* Written instruction *
In the passage below on selecting and storing implementation variants of a neural network, list every word given in parentheses in the final sentence to describe the set of implementation variants.

* Selected text *
↓↓↓

In 302, one of the ascertained implementation variants is selected according to a user input (e.g. text input or click on a corresponding display element) that specifies a selection from the subset.

In 303, the selected implementation variant is stored in the data processing device (so that it can be executed there, e.g., it is transmitted from a computer system carrying out the above steps to the data processing device and stored there, e.g. by a flash process).

The provision of the neural network on the data processing device comprises the implementation according to various embodiments or is given thereby in various embodiments (storing the implementation variant in the data processing device can also be regarded as provision and in particular implementation of the implementation variant (or the neural network according to the implementation variant) on the data processing device).

According to various embodiments, the subset forms a Pareto surface in the set of (e.g., possible or available or provided) implementation variants.

↑↑↑

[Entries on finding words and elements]

↓↓↓

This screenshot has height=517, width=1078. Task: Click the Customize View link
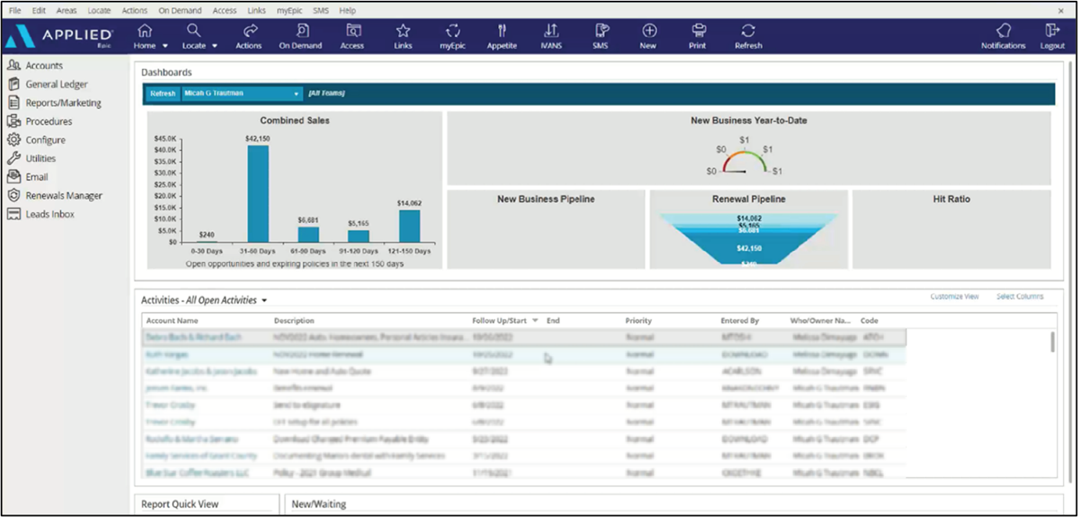[x=954, y=296]
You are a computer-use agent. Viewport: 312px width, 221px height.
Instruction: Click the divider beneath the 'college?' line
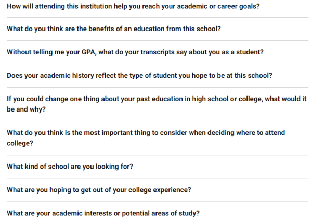(158, 155)
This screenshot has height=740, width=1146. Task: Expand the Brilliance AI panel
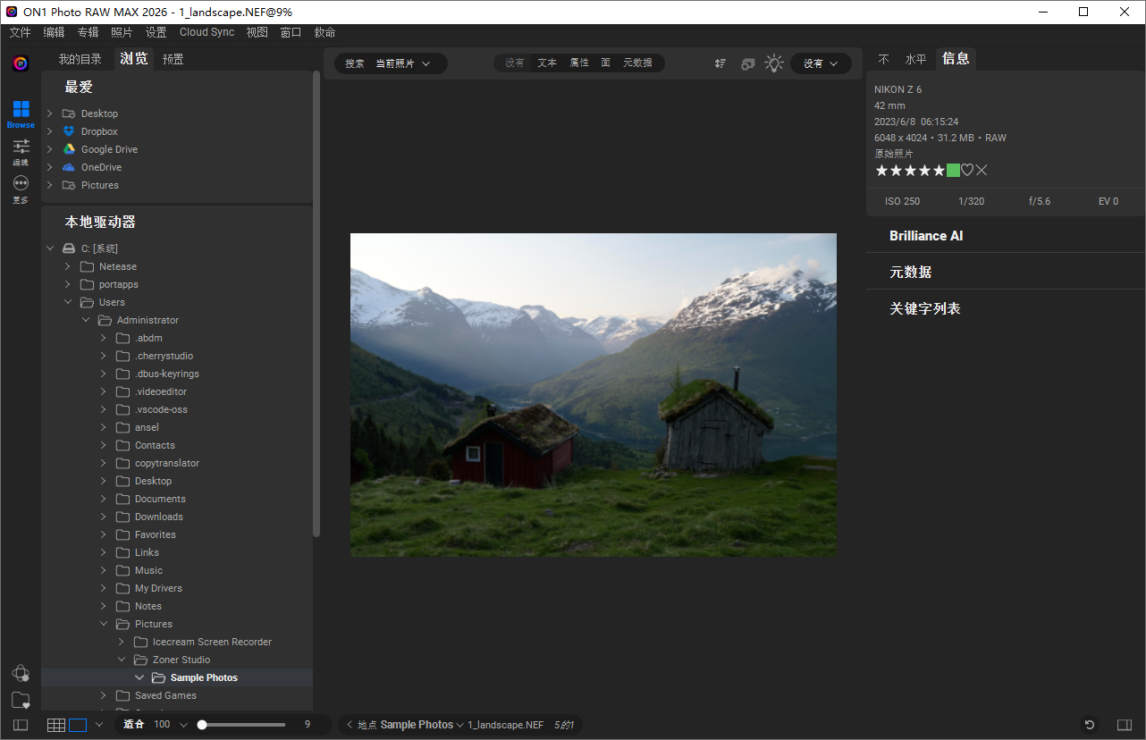pyautogui.click(x=926, y=235)
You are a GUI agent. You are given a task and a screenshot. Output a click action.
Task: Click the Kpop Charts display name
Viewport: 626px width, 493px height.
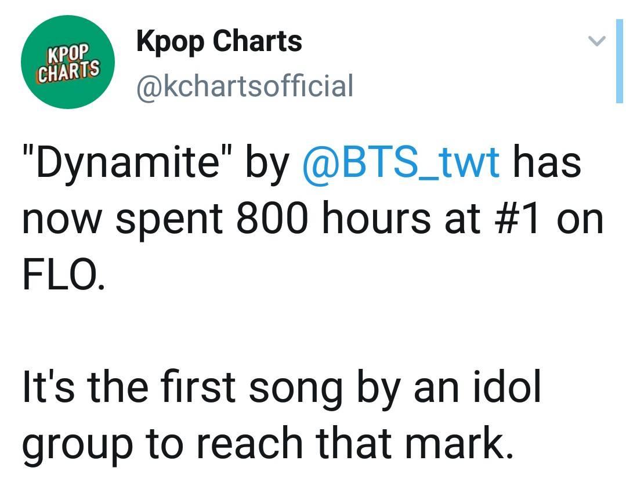219,42
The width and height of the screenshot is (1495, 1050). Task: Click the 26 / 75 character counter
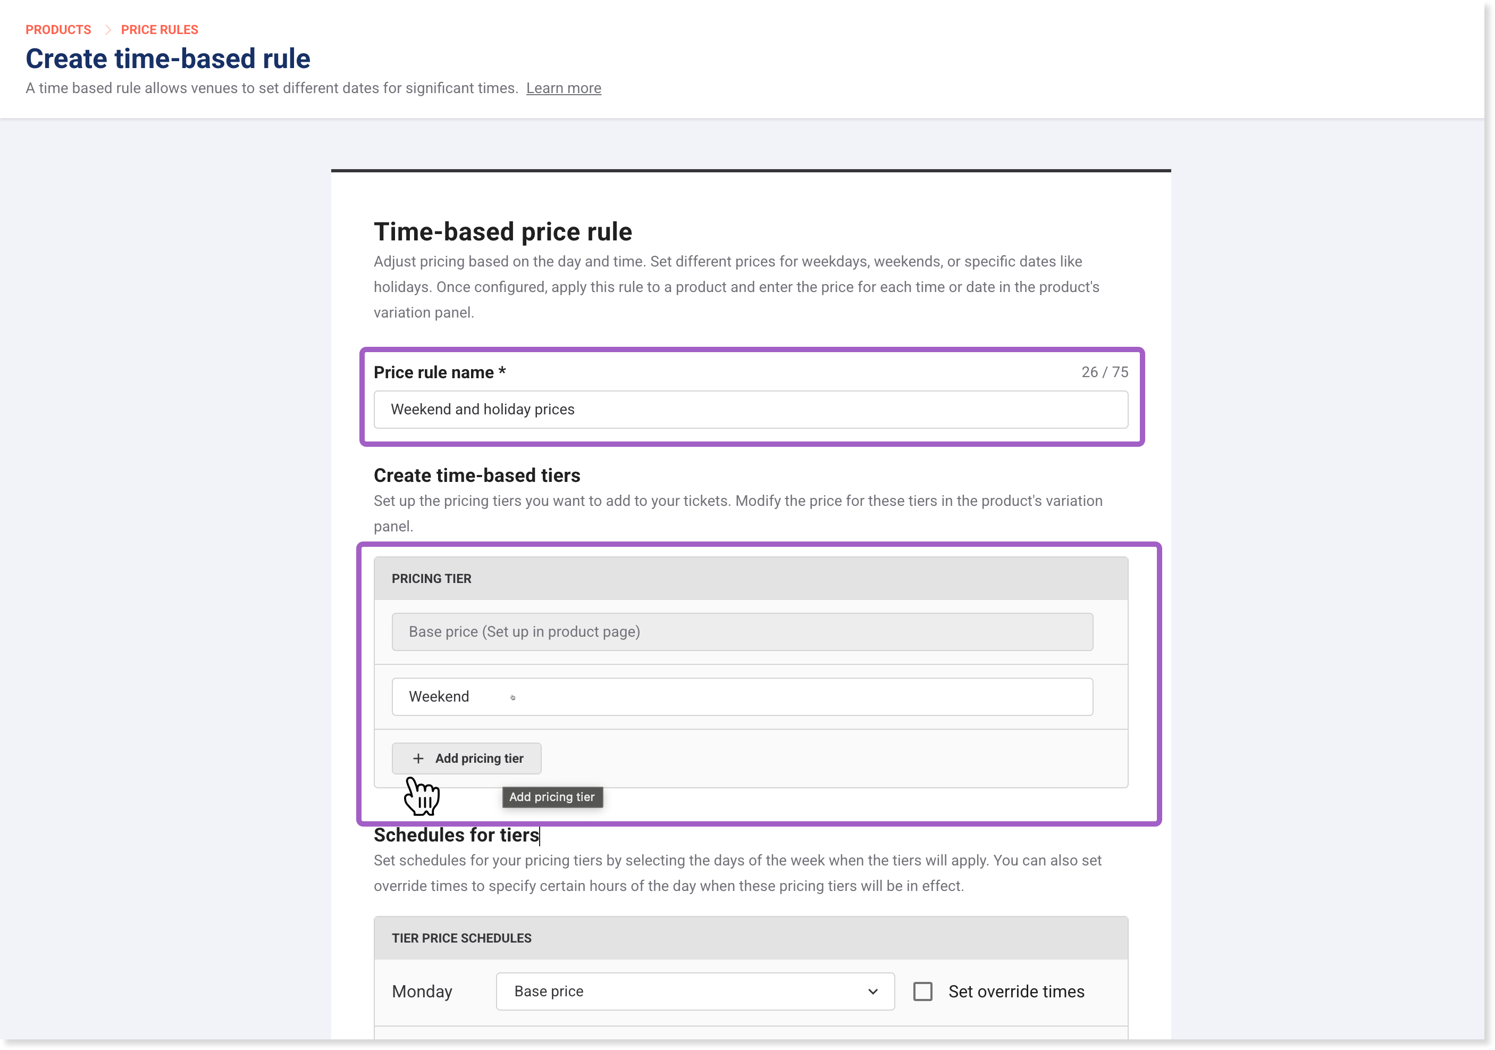click(x=1104, y=372)
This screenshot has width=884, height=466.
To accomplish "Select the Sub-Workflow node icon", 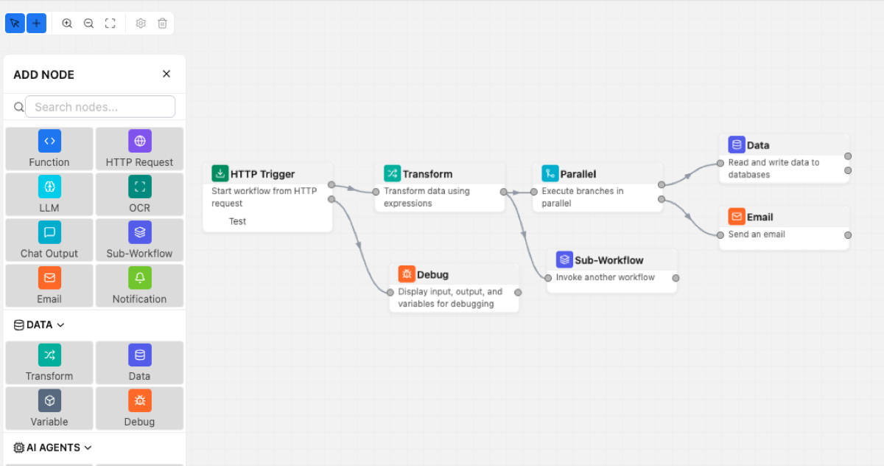I will pos(139,232).
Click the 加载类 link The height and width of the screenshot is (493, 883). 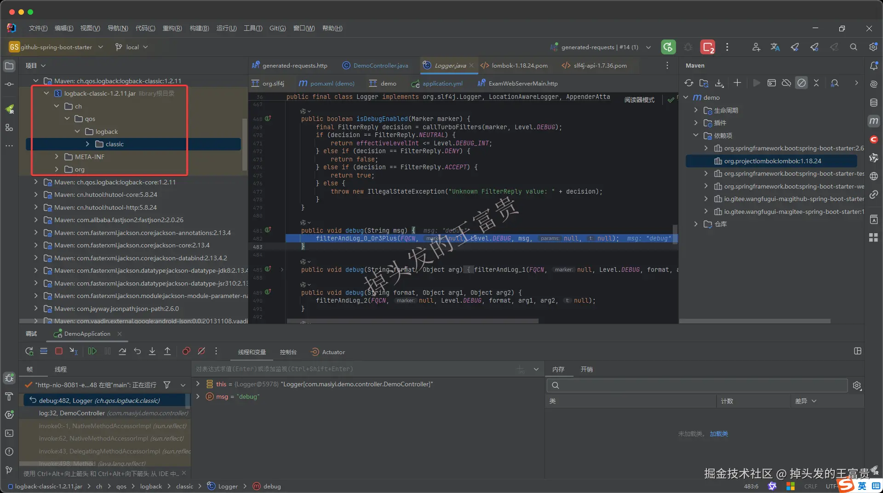[718, 434]
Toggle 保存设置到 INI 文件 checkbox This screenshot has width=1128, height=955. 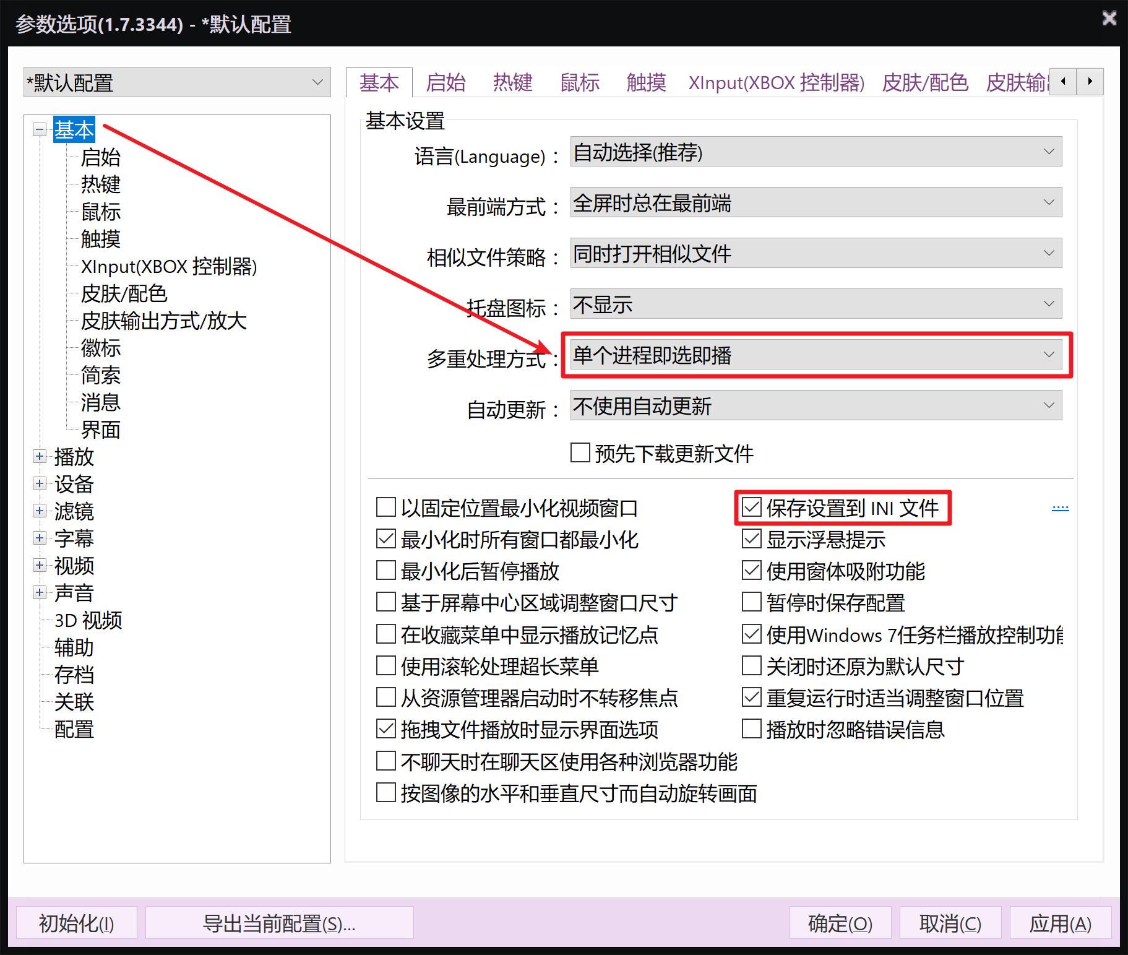coord(751,508)
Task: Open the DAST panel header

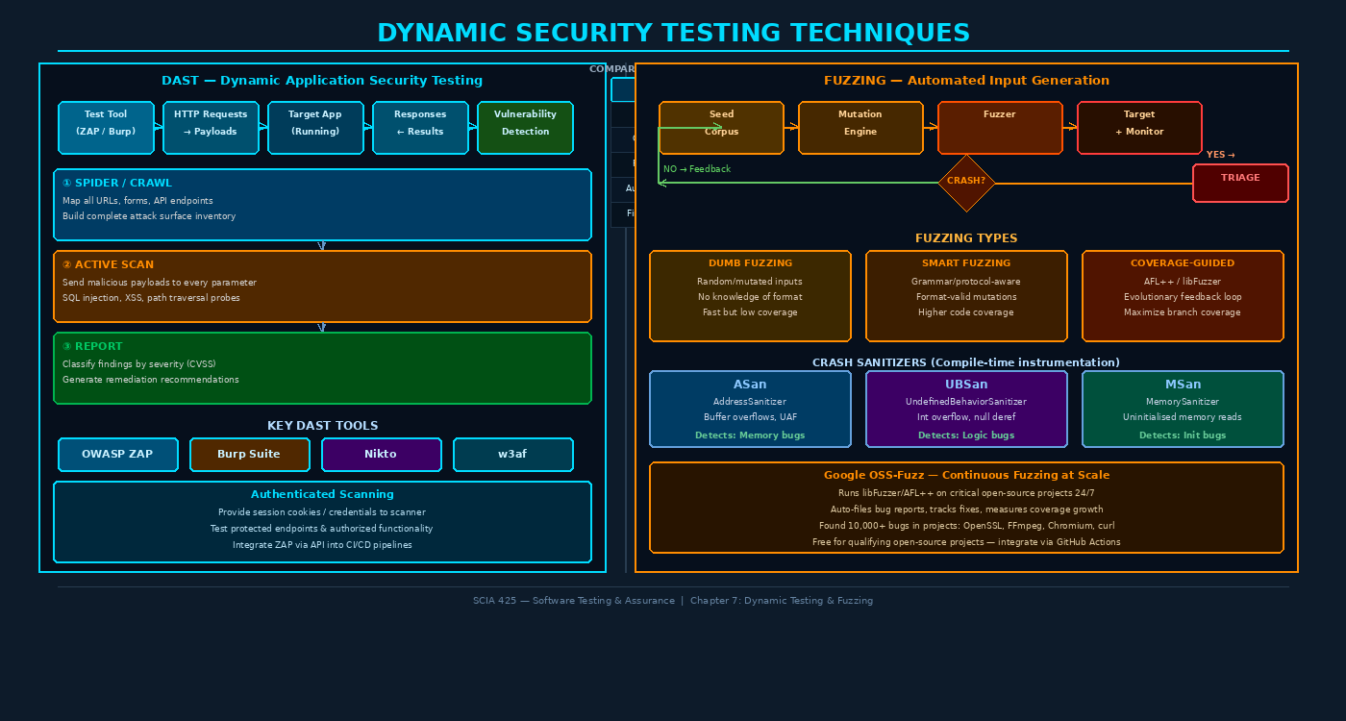Action: pos(322,80)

↑↑↑

* Complete answer *
- possible
- available
- provided